Acto seguido, la encargada volvió a comprar parte de esas prendas, pero ya rebajadas. Así consiguió pagar menos por los mismos productos.
El beneficio total de la operación fue de 70,97 euros, pero no para la cajera que fue al final sino para la encargada que igualmente fue despedida (a fin de cuentas era la que se beneficiaba directamente).
Aquí no se juzga si la cajera se benefició o no, pues no se quedó con ese dinero, pero sí participó en la operativa.
La norma interna lo prohibía claramente
La empresa tenía una política interna muy clara y señala no se pueden hacer devoluciones sin las prendas presentes ni registrar operaciones ficticias en caja.
Por ese motivo entregó la carta de despido disciplinario a la cajera en la que se le indicaba como motivo de su despido por realizar devoluciones fraudulentas de prendas incumpliendo el procedimiento interno con la finalidad de obtener un beneficio económico (aunque fuera para otra persona).
La Justicia lo deja claro: lo importante es la confianza
La trabajadora consideraba que el despido era una medida desproporcionada porque ella no tuvo ningún beneficio propio y el importe era mínimo, por lo que el perjuicio para la empresa era muy reducido. Además, señalaba su trayectoria en la empresa en la que nunca tuvo ninguna sanción.
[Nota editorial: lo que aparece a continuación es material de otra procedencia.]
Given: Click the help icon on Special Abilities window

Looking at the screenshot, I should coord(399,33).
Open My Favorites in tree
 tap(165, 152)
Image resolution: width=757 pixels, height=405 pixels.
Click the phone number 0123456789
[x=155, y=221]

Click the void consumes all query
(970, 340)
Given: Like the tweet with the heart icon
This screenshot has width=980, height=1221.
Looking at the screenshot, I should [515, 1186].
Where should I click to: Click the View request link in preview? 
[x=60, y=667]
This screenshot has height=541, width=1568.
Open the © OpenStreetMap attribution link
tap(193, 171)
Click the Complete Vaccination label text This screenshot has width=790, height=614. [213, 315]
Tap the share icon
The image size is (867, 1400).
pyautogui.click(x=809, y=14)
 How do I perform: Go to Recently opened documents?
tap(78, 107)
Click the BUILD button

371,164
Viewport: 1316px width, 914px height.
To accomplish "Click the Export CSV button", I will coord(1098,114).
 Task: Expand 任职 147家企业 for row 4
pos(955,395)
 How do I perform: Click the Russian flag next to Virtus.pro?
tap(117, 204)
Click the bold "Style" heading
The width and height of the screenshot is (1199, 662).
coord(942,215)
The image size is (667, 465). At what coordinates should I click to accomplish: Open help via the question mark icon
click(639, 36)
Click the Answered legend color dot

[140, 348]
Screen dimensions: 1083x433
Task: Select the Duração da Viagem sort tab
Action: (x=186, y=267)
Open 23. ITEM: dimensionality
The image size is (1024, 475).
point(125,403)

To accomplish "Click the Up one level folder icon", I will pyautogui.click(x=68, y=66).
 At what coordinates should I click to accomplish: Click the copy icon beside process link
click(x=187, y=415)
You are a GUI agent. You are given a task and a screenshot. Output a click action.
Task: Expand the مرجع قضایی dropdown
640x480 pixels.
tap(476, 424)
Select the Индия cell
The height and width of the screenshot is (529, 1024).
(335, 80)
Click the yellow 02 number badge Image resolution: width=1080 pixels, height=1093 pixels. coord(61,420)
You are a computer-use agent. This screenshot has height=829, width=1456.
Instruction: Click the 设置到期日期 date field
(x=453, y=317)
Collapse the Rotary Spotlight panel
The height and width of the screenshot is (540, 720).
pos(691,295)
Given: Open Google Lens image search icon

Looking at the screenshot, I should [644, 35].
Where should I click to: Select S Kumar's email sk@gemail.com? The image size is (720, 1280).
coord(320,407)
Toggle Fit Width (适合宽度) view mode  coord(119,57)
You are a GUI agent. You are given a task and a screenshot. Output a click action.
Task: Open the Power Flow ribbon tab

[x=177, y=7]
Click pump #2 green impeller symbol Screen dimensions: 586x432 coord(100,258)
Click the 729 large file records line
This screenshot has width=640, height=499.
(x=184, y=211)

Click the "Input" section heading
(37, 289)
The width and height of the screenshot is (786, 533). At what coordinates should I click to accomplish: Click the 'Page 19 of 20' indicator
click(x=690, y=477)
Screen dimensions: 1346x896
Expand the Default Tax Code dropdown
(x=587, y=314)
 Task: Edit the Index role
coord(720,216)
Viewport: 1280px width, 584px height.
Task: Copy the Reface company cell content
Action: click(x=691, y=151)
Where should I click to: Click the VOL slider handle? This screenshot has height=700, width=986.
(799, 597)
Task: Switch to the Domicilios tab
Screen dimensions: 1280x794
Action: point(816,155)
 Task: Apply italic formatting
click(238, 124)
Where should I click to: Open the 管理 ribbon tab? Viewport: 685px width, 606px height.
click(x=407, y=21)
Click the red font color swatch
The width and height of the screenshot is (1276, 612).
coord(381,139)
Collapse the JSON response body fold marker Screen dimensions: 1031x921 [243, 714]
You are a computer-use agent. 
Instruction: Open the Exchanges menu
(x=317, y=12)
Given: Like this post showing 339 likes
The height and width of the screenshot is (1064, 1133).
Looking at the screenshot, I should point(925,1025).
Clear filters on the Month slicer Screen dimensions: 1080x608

Por ello en su demanda alegaba al principio de proporcionalidad para que el despido se declarara improcedente.
Sin embargo, tanto Tribunal de Instancia de lo Social número 2 de Santa Cruz de Tenerife como luego el Tribunal Superior de Justicia de Canarias rechazaron su demanda.
El Tribunal Superior de Justicia de Canarias en su sentencia 822/2025 (STSJ ICAN 3986/2025) coinciden en que la transgresión de la buena fe contractual no depende del dinero, sino del comportamiento del trabajador.
En concreto, participar en un fraude, aunque sea pequeño, rompe la confianza necesaria en puestos como el de caja. Por tanto, no es necesario que el trabajador obtenga beneficio propio para justificar el despido.
Para los jueces, lo decisivo es que la empleada colaboró voluntariamente en una operación fraudulenta y no hizo nada para evitarla ni comunicarla.
Esto es suficiente para aplicar el despido disciplinario por abuso de confianza y deslealtad, según el artículo 54 del Estatuto de los Trabajadores.